<<<<
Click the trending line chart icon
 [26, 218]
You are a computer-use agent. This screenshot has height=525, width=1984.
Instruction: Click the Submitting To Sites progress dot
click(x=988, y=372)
>>>>
§ **WHAT NEEDS TO BE DONE**
All entries are to be printed once more, exactly as given.

§ **REPLY TO THE EXERCISE**
Click the trending line chart icon
 [26, 218]
You are a computer-use agent. This screenshot has height=525, width=1984.
Instruction: Click the Submitting To Sites progress dot
click(x=988, y=372)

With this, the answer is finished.